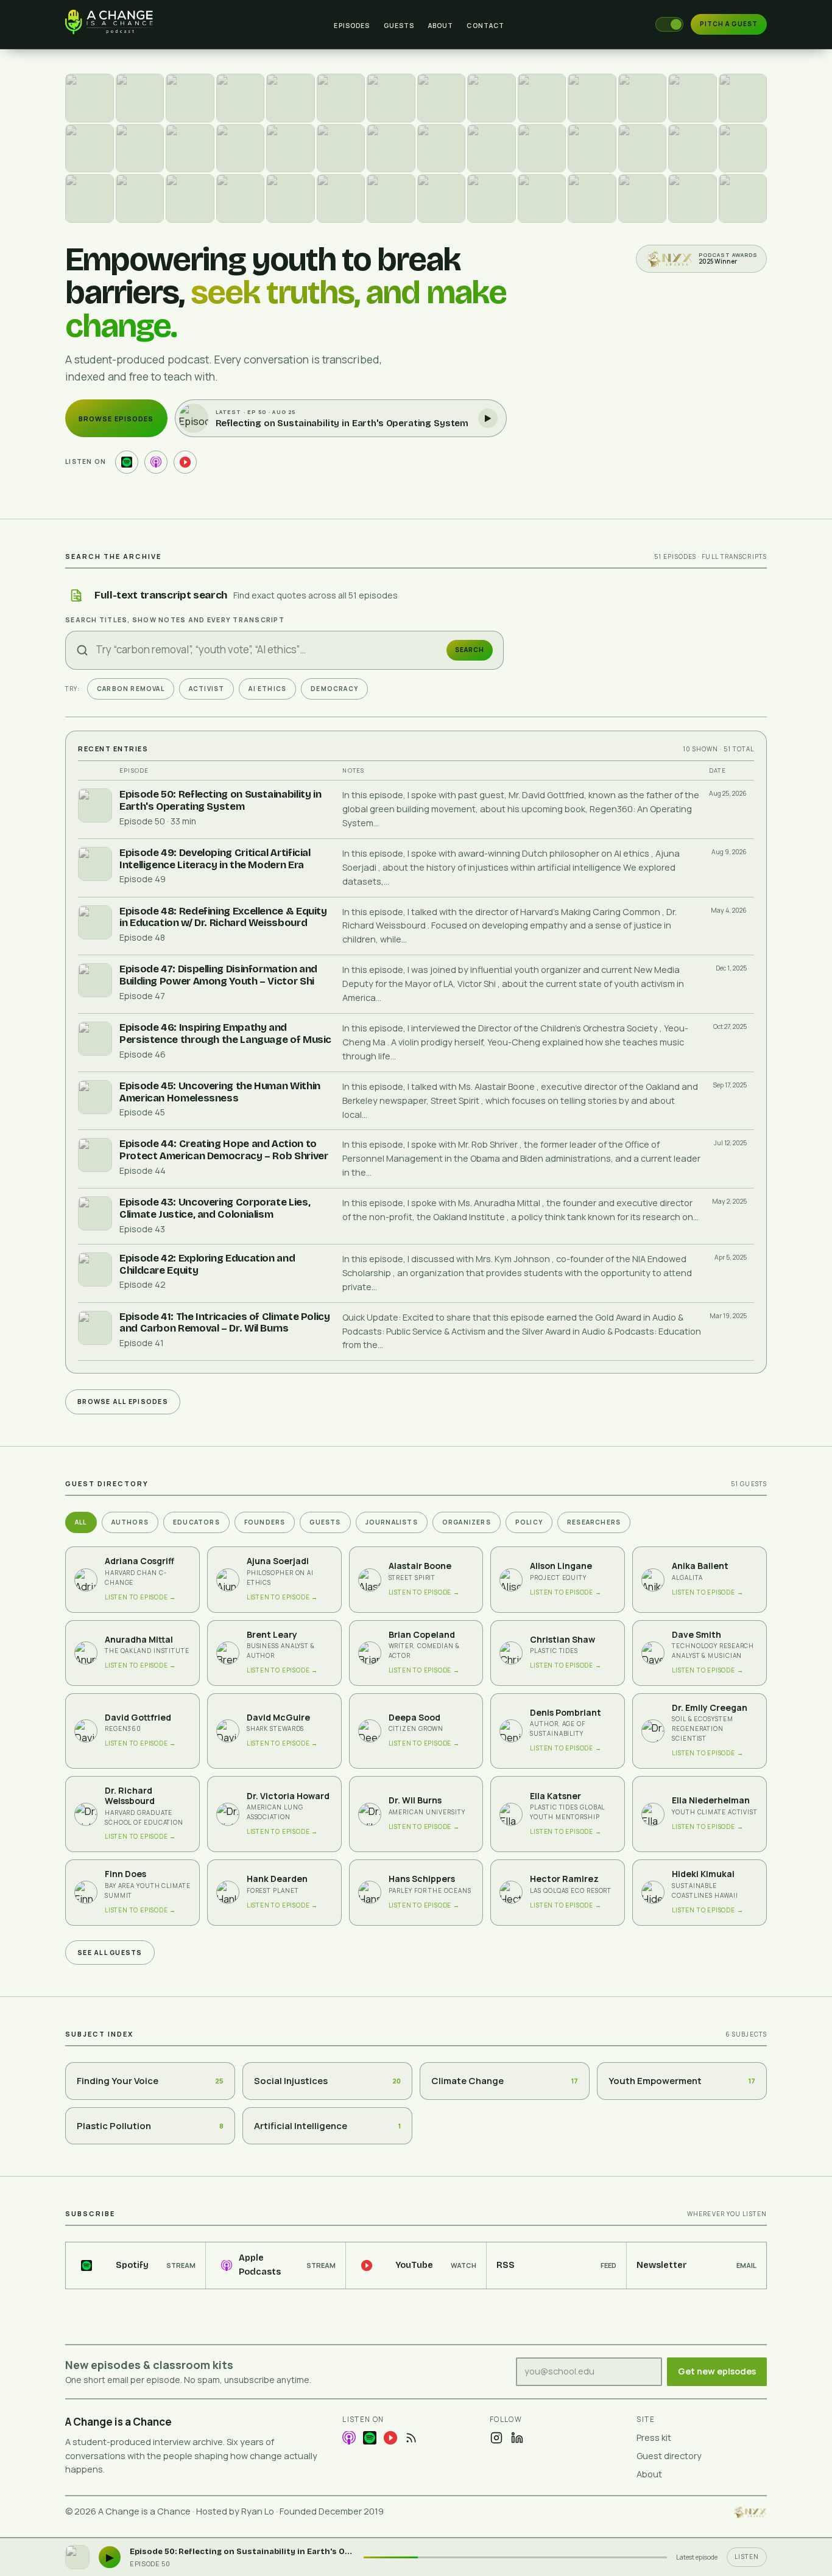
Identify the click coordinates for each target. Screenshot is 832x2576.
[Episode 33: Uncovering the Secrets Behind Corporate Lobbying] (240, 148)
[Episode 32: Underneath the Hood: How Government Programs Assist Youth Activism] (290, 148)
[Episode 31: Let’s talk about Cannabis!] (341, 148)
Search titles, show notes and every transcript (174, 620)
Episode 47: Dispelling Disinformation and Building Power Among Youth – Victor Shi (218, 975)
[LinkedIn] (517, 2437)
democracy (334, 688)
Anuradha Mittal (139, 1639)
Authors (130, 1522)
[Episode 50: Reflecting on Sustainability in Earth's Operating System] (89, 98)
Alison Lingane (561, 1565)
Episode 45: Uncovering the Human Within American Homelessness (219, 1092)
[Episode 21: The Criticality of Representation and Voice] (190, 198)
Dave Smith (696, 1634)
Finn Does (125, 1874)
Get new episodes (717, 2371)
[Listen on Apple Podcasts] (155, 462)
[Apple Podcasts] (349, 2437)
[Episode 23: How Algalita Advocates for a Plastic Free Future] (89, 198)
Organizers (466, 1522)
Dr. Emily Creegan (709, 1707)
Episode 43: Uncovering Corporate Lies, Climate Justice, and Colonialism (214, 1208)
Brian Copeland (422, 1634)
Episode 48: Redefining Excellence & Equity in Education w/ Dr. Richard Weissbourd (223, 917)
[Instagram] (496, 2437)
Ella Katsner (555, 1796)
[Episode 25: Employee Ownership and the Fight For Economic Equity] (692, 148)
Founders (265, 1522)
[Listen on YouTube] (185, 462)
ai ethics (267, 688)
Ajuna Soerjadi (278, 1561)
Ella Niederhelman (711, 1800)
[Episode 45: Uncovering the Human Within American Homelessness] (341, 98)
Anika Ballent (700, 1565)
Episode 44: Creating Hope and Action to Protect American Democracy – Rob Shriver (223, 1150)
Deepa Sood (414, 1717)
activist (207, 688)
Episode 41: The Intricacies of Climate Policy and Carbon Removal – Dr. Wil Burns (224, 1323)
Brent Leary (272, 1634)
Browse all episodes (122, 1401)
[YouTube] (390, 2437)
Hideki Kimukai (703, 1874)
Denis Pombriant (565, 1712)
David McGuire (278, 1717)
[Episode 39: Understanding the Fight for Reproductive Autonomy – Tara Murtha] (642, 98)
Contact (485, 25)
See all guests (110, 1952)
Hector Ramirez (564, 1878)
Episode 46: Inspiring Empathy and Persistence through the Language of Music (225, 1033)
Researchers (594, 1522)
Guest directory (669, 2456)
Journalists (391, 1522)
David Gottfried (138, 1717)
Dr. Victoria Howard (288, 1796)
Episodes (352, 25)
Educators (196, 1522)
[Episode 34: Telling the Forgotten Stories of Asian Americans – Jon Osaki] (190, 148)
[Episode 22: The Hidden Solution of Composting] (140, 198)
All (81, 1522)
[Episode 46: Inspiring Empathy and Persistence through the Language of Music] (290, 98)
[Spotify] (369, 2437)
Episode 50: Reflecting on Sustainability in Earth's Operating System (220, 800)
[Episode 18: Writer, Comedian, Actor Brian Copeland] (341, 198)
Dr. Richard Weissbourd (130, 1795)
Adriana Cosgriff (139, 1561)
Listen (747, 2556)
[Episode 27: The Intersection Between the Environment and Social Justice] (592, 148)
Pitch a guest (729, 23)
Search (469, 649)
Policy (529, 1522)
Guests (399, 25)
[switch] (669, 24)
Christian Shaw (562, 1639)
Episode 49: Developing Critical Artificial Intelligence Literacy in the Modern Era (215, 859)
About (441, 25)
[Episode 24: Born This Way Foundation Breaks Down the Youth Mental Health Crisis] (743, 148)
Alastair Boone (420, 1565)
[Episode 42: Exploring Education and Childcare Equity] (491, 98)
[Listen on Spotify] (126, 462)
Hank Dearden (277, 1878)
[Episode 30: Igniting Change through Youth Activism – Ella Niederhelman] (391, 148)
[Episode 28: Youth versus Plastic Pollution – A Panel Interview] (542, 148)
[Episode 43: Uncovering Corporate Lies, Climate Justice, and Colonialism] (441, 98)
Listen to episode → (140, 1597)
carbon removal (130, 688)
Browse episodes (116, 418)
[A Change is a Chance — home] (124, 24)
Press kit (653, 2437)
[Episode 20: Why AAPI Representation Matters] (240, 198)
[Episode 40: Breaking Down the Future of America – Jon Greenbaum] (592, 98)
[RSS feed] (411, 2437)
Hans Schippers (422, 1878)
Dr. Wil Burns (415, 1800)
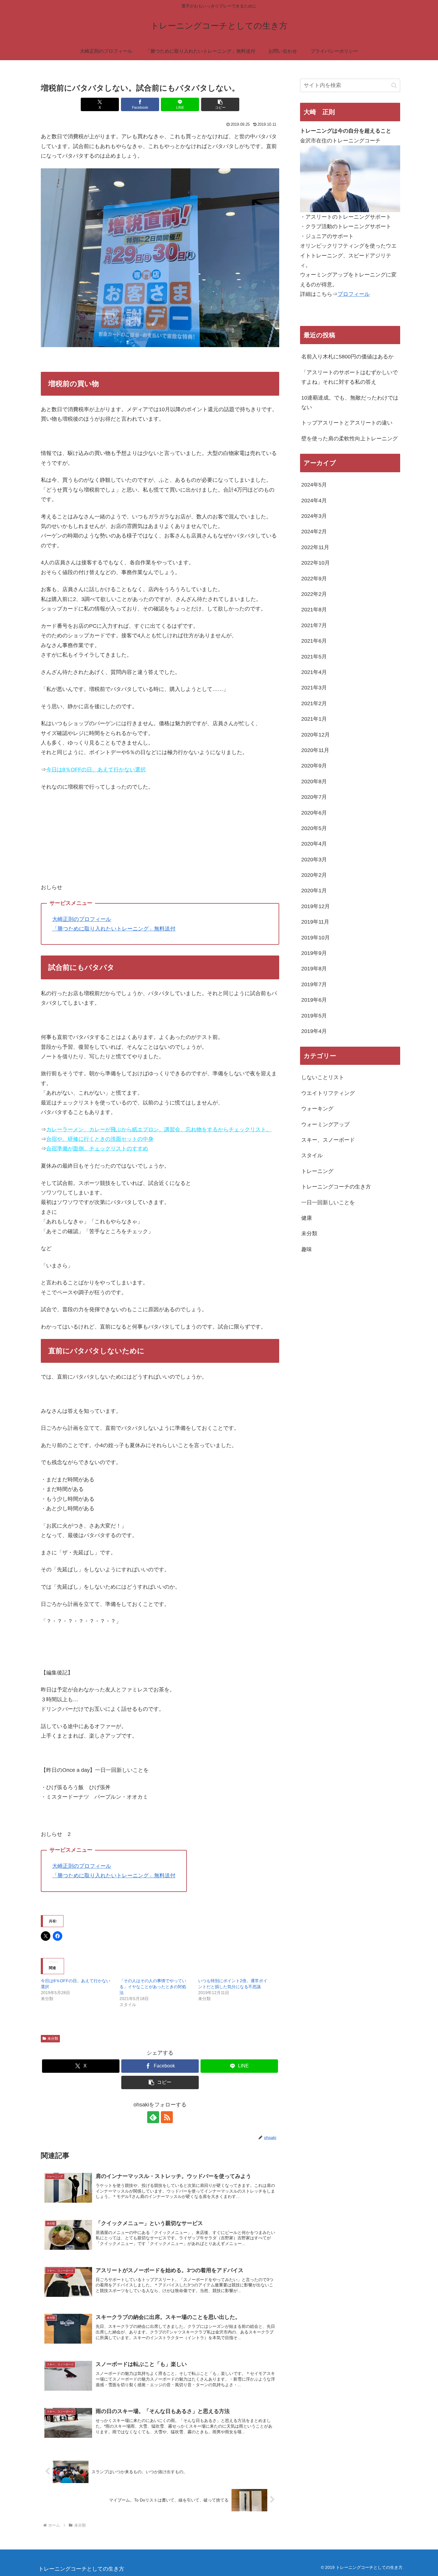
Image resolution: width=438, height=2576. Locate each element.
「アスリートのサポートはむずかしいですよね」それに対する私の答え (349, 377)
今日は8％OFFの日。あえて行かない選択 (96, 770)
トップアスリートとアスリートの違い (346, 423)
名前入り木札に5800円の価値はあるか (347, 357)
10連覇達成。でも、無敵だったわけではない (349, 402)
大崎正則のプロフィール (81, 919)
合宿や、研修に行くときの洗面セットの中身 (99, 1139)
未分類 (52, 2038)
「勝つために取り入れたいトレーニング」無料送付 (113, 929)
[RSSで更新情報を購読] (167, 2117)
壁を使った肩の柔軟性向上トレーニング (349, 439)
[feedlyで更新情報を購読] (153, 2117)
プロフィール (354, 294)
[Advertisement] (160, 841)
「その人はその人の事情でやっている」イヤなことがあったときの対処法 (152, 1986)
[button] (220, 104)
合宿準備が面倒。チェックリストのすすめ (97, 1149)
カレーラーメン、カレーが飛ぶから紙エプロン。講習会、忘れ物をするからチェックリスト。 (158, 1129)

☆ ☆ ☆ ☆ ☆ ☆ ☆

Copy exactly the lines from the one containing "未分類 (52, 2038)" through the last line of the records, both included, and nothing else.

未分類 (52, 2038)
「勝つために取り入れたいトレーニング」無料送付 (113, 929)
[RSSで更新情報を購読] (167, 2117)
壁を使った肩の柔軟性向上トレーニング (349, 439)
[feedlyで更新情報を購読] (153, 2117)
プロフィール (354, 294)
[Advertisement] (160, 841)
「その人はその人の事情でやっている」イヤなことがあったときの対処法 (152, 1986)
[button] (220, 104)
合宿準備が面倒。チェックリストのすすめ (97, 1149)
カレーラーメン、カレーが飛ぶから紙エプロン。講習会、忘れ物をするからチェックリスト。 (158, 1129)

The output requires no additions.